Lambda image container

Getting Blender installed in a docker image is not a trivial task, but fortunately, the NYTimes Research team has already done it for us: Blender-Docker.

An interesting bit is that files need to be setup with 644 permissions and directories with 755 so that it can run correctly in AWS Lambda. Also, the inclusion of awslambdaric as an entrypoint allows not only the execution of lambda but local debugging to.

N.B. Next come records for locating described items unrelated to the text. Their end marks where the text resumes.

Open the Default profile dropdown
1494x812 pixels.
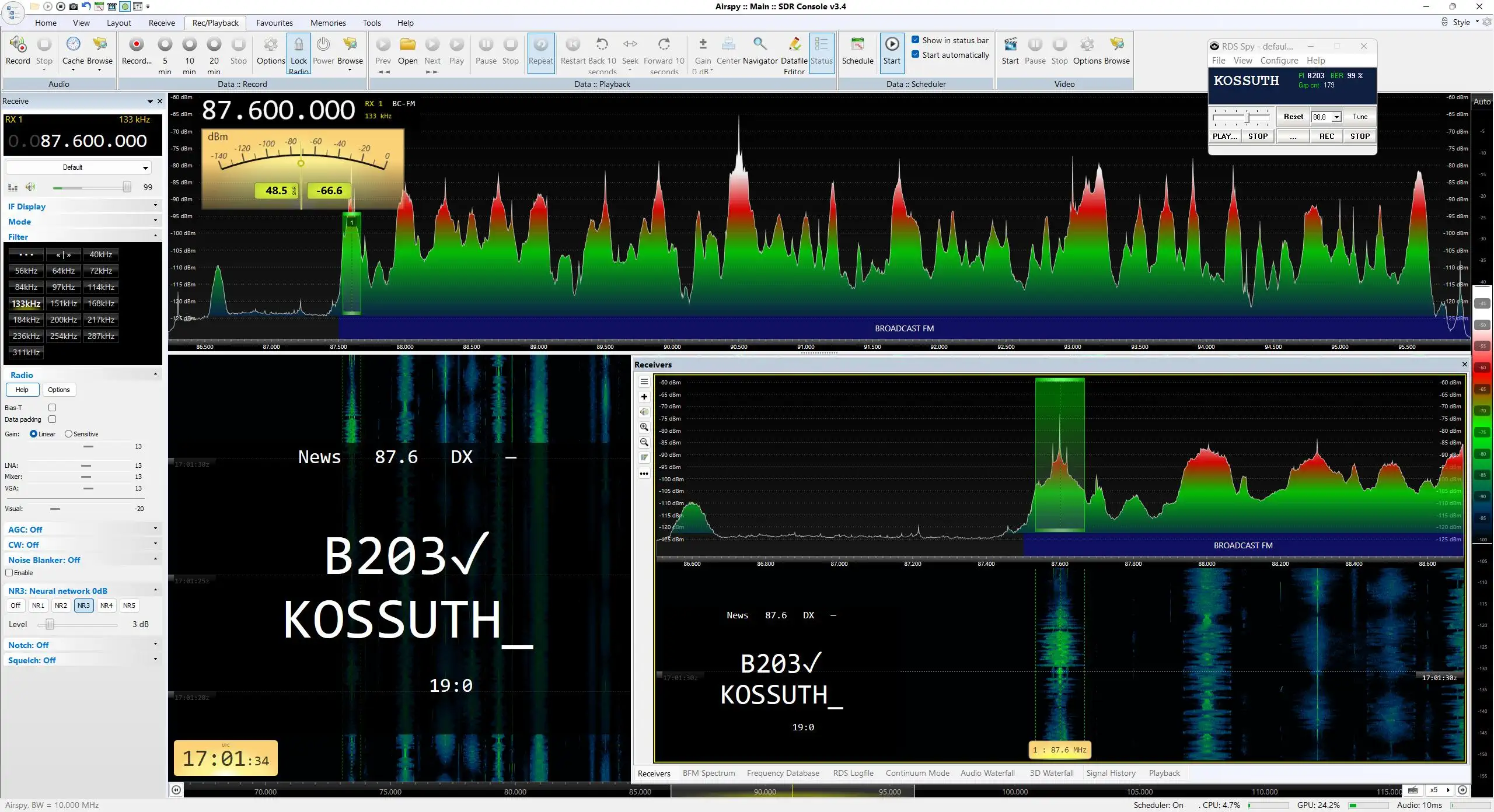pos(78,167)
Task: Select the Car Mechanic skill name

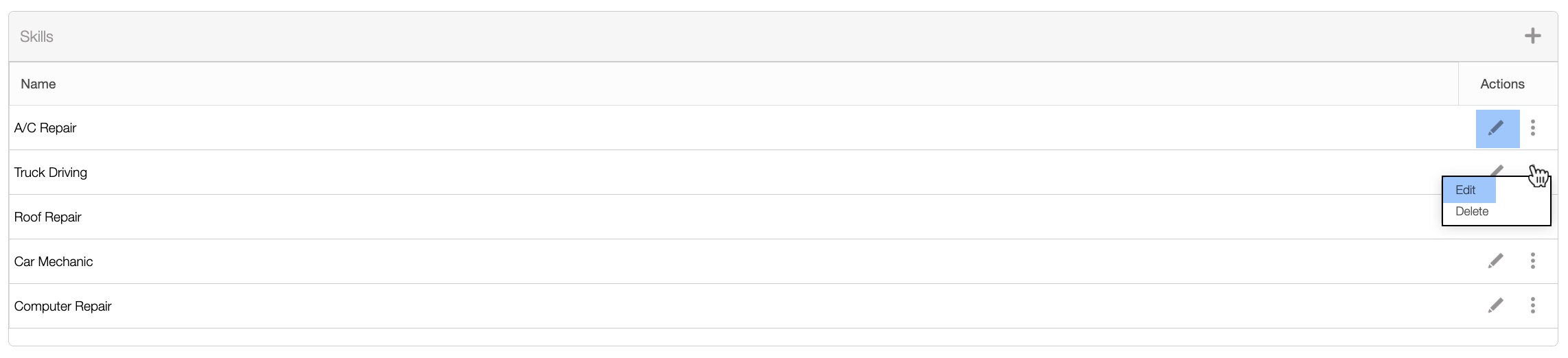Action: coord(54,262)
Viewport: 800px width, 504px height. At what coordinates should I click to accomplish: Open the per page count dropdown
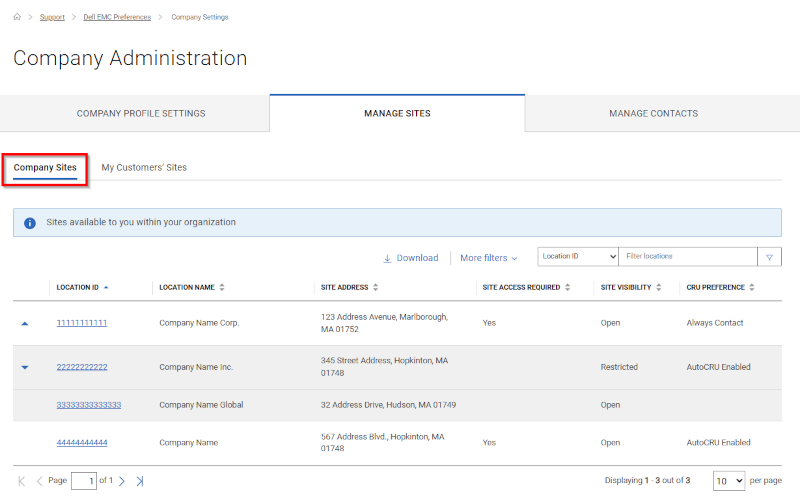coord(728,481)
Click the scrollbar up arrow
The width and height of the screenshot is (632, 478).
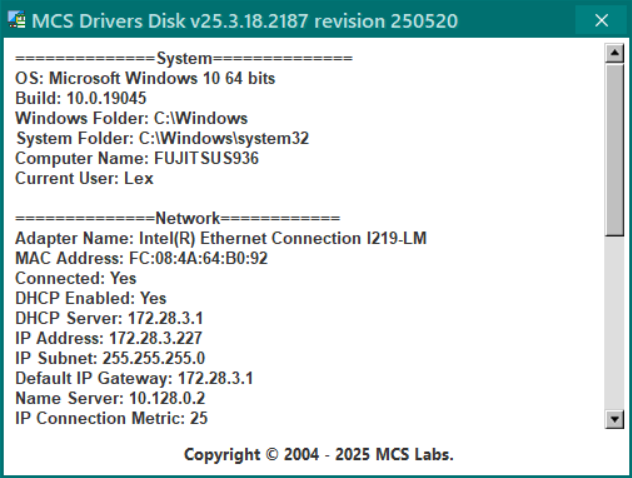[x=615, y=53]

For local debugging, the instructions in the lambda docs are perfect, but as a quick note, here are the commands to execute:

# Install RIE (Runtime Interface Emulator)
mkdir -p ~/.aws-lambda-rie
curl -Lo ~/.aws-lambda-rie/aws-lambda-rie 
https://github.com/aws/aws-lambda-runtime-interface-emulator/releases/latest/download/aws-lambda-rie
chmod +x ~/.aws-lambda-rie/aws-lambda-rie

# Build our local docker image
docker build -t lambdatest .

# Run the docker image using RIE as the entry point
docker run \
  -v ~/.aws-lambda-rie:/aws-lambda \
  -p 9000:8080 \
  --entrypoint /aws-lambda/aws-lambda-rie \
  lambdatest \
  /bin/2.93/python/bin/python3.9 -m awslambdaric consumer_function.handler

# In a separate console, run the exposed function
curl -XPOST http://localhost:9000/2015-03-31/functions/function/invocations -d '{ "Records": [{ "body": { "filename": "scene.blender" } }] }'

This should be enough to verify that it is all running correctly before sending it to the cloud.